__Trecho do texto__.
************

Catalunha: a comunidade autônoma tenta novamente se separar do Estado espanhol (Alex Caparros/Getty Images/Getty Images)
Alexa Meirelles
Publicado em 25 de junho de 2017 às 06h00.
Última atualização em 1 de outubro de 2017 às 17h32.
Gerard Piqué é catalão. Os fãs de futebol o conhecem como zagueiro do FC Barcelona e grande ídolo do esporte. Tal como são Sergi Roberto, Sergio Busquets e Gerard Deulofeu. Todos nascidos em Barcelona, capital da Catalunha (Espanha) e integrantes da seleção que foi campeã da Copa do Mundo de 2010.
Um dos maiores times do mundo, o Barça defende não apenas os títulos conquistados em décadas de história, mas também a identidade catalã, comunidade autônoma que vive um conflito diplomático antigo com o governo espanhol. Não por acaso, a região realiza referendo pela sua independência no dia 1º de outubro.
Com pouco mais de 32 mil km², a Catalunha tem um idioma próprio e cerca de 7,5 milhão de habitantes. Hoje presidida por Carlos Puigdemont, do Partido Democrático Europeu Catalão (PDeCAT), e o parlamento conta com uma maioria esmagadora que apoia o movimento separatista. Nomes famosos também defendem essa ideia, como o famoso ex-jogador do Barça Pep Guardiola.
Guardiola atualmente treina o Manchester City, na Inglaterra, mas, em junho, discursou para cerca de 40 mil pessoas em uma escadaria de Montjüic, em Barcelona, defendendo um possível divórcio catalão.
Entre a população, contudo, o tema está longe de um consenso. Segundo dados divulgados pelo site La Vaguardía, 57,2% dos catalães apoia a separação, mas há uma minoria que defende que a Catalunha siga parte da Espanha e que é articulada pela Sociedade Civil Catalã (SCC).
É bem verdade que os resultados das últimas eleições regionais mostram que os partidos pró-independência contam com o apoio da maioria da população. No entanto, na época, essas pessoas corresponderam a 2,2 milhões de votos em um universo de 5,4 milhões.
Para Lehmann, do Instituto de Relações Internacionais da USP, apesar de serem a minoria, "a resistência à resistência” sempre existiu na Catalunha. "O governo, seja qual for, terá sempre que lidar com essas divergências”, avalia.
Já sob os olhos do governo espanhol, a resistência ante a independência funda-se em uma série de fatores. Entre eles, o econômico, especialmente quando se lembra que a Catalunha é uma potência industrial.
Mas, além da economia, a questão da identidade é um fator de relevância para este embate. “Apesar de existir uma descentralização gradual desde a redemocratização em 1975, a história da Espanha é a de um país unitário”, diz Lehmann.
Segundo Terra Friedrich Budini, coordenadora do curso de Relações Internacionais da PUC-SP, caso a Catalunha venha a se separar da Espanha, o novo país teria de fazer acordos políticos com as principais potências europeias para sobreviver.
A região autônoma é a mais rica do país, com um PIB de mais de 200 bilhões de euros. E isso poderia facilitar uma possível adesão aos quadros da União Europeia (UE), nota Terra.

************

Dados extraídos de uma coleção
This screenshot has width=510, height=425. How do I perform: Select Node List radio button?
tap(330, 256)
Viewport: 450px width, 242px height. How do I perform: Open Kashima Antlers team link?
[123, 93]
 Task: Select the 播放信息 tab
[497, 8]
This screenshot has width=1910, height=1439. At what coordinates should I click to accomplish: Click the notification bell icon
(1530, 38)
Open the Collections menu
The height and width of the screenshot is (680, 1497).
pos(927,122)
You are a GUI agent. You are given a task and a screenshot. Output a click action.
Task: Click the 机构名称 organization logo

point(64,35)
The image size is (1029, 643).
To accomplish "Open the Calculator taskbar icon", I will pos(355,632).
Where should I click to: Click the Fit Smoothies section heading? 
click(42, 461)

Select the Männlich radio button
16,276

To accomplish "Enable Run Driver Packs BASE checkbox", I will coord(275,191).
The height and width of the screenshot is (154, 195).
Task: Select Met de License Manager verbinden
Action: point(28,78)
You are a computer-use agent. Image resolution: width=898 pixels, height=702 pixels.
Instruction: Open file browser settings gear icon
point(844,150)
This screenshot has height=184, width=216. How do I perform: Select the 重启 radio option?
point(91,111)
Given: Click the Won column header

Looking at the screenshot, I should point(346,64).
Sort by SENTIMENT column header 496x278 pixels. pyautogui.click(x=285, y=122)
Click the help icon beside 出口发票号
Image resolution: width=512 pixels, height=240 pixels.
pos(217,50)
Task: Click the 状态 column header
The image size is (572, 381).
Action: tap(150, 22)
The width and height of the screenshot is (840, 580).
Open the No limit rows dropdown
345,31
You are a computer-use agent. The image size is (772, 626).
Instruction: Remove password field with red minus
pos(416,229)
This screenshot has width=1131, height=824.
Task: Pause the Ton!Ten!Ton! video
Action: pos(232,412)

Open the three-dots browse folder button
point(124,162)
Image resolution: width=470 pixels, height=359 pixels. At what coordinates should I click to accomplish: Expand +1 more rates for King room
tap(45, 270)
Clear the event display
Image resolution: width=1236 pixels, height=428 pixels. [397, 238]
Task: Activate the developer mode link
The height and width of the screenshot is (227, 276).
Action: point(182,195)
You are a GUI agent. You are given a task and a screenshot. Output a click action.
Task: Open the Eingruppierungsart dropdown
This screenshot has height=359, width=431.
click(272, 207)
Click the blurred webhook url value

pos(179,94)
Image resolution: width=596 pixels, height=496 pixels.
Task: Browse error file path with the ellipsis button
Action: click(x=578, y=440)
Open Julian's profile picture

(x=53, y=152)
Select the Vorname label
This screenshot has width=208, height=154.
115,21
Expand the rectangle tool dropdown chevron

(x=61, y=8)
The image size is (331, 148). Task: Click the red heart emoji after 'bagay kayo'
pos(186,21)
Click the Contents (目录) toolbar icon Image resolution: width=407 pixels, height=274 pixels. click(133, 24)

************

__Requisitos__.
- 1) Devolva, sem nenhuma alteração, toda a passagem do texto sobre a Catalunha que começa em "Segundo Terra Friedrich" e segue até "(UE), nota Terra.".
- 2) Segundo o texto sobre a Catalunha, qual é o PIB da região?
- 3) Continue o texto sobre a Catalunha a partir do ponto em que ele termina.

__Respostas dos exercícios__.
- 1)
Segundo Terra Friedrich Budini, coordenadora do curso de Relações Internacionais da PUC-SP, caso a Catalunha venha a se separar da Espanha, o novo país teria de fazer acordos políticos com as principais potências europeias para sobreviver.
A região autônoma é a mais rica do país, com um PIB de mais de 200 bilhões de euros. E isso poderia facilitar uma possível adesão aos quadros da União Europeia (UE), nota Terra.

- 2) Mais de 200 bilhões de euros.

- 3)
“Ainda assim, acredito que as coisas só se acertariam se a separação fosse bem negociada. É difícil imaginar a União Europeia comprando uma briga com a Espanha para reconhecer a Catalunha como nação", prevê.
A dinâmica entre catalães e espanhóis mudaria num eventual processo de divórcio, explica Lehmann, já que ambos teriam de encontrar uma forma de coexistir como nações diferentes.
“É mais fácil se unir contra algo do que a favor. Acredito que a rivalidade sempre existirá, mas ser um país independente, e que precisa se defender, faria com que a Catalunha tivesse de dialogar melhor com a Espanha”.
Uma independência da Catalunha traria, ainda, instabilidade para todo o continente, avalia Lehmann, já que poderia significar a abertura de precedentes para que outras regiões fizessem o mesmo, fracionando a Europa em pequenas nações.
Esta não é a primeira vez que a Catalunha tenta se separar da Espanha. Em 2014, um referendo foi feito nos mesmos moldes. Nele, 80% dos eleitores votaram para que a comunidade se tornasse um Estado soberano.
A consulta, no entanto, foi considerada ilegal pela justiça espanhola, que classificou o plebiscito de "ferramenta de propaganda política". Embora não tenha surtido efeitos práticos, cerca de 2,2 milhões de pessoas compareceram às urnas - pouco mais de 33% da população da região.
Em 2017, contudo, o cenário parece ser outro. Segundo documentos divulgados pelo jornal EL País, se a Espanha tentar impedir o próximo referendo em outubro, a comunidade utilizará a Lei de Transição Jurídica para conseguir a sua independência.
O texto determina que uma constituição provisória com validade de dois meses seja elaborada, enquanto o parlamento promove o processo de tornar a Catalunha em uma república. Não à toa recebeu o apelido de "lei fundadora" pelos catalães.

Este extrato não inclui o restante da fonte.